The program coordinator is the lynchpin of the team, and must be involved in all aspects of the service. This person is usually a senior radiographer with a declared interest in colorectal cancer, and will be focused on quality, efficiency and patient experience in day-to-day practice.

At St. Mark's, a patient's first encounter with the CTC service is often via a phone call with the program coordinator, who will give reassurance and advice about bowel preparation, diet and the logistics of examination. This interaction is key to improving patient experience and helping to ensure compliance with bowel preparation regimens.

"The coordinator will be the patient's closest ally throughout the pathway, assisting communication between patient and medical team. To do so, the coordinator must be knowledgeable about bowel cancer and very experienced with patients. Our coordinator also supervises patient consent for examination and retrospective audit of their data, which requires both tact and efficiency," they stated.

The program coordinator will often interface with clinical referrers, and the quality of this interface will influence popularity of the CTC service. At St. Mark's, the coordinator communicates directly with patient and endoscopists when planning same day endoscopy for biopsy of detected cancers. The coordinator ensures a timely report is made available to the surgical team and family practitioner, and checks a management plan has been implemented.
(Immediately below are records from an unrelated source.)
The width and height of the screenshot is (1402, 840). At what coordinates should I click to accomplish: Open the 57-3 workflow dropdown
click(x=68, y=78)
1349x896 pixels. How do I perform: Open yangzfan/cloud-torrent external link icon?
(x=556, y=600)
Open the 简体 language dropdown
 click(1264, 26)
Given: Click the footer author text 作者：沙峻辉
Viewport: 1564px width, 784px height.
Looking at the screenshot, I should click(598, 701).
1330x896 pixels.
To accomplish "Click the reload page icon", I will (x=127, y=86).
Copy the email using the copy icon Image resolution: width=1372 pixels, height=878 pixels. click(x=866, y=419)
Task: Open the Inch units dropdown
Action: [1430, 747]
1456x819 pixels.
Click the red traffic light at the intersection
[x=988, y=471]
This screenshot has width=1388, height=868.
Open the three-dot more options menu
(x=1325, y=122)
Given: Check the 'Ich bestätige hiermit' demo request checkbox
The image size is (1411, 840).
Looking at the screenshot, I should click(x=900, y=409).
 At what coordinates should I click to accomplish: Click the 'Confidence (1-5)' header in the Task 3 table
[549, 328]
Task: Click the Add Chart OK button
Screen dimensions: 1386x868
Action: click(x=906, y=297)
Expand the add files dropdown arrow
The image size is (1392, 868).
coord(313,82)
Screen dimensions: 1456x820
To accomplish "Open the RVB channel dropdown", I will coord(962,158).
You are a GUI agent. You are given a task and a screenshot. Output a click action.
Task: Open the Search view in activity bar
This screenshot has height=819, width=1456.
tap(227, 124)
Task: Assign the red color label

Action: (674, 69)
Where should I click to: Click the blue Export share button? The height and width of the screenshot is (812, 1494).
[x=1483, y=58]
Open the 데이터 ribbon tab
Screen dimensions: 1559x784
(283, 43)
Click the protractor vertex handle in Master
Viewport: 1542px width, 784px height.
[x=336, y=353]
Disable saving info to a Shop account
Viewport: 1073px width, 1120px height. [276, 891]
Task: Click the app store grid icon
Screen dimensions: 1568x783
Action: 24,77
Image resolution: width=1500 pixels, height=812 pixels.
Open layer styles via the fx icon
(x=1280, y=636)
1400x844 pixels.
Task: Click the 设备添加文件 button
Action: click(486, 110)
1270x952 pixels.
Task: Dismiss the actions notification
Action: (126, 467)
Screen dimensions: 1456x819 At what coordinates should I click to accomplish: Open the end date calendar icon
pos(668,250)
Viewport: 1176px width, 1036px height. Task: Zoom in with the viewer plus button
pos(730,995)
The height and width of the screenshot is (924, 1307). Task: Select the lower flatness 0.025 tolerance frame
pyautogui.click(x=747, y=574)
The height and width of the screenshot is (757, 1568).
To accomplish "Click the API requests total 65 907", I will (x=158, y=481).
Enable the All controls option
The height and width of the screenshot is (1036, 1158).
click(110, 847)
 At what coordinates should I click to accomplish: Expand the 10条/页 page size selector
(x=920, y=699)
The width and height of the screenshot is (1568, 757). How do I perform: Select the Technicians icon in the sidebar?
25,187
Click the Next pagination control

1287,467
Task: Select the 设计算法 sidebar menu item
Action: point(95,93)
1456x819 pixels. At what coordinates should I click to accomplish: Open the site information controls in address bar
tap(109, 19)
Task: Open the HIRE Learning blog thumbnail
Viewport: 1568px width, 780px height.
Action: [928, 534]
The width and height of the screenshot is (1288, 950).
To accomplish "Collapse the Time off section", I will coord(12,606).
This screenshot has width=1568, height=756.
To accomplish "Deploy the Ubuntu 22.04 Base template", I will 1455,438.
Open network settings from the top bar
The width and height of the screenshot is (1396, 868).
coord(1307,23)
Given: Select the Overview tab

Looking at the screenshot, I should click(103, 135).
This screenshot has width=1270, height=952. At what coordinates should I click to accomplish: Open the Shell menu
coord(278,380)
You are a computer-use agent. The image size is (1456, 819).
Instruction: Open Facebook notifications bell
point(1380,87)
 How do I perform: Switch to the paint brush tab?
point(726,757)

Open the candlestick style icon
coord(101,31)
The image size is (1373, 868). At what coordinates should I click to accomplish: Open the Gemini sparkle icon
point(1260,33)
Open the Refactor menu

The program coordinator is also responsible for helping assess appropriateness of referrals, and should regularly appraise individuals to receive feedback and encourage sharing of ideas, according to the authors.

To achieve success, there needs to be excellent cooperation and understanding between endoscopy and radiology departments, and the authors strongly recommend radiologists and their team members develop strong links with individual colleagues in endoscopy to facilitate evolution of their service.

"Radiologists are reliant on advocacy and support for their new service and this will be more likely in a 'quid pro quo' relationship between teams. The gastroenterologist, ideally leading the endoscopy service, will therefore be a prime member of the CT colonography team, albeit in an allied role," they noted.

The authors stress the importance of individualizing a patient pathway (choice of investigation, examination protocol and management recommendations) according to the target of the test, i.e., small polyp, advanced polyp, colorectal cancer or extra-colonic cancer. A joint strategy for colorectal investigation will help an organization distribute resources and manage demand. Adding CTC to can help reduce endoscopy waiting lists, whilst more safely investigating co-morbid patients, they concluded.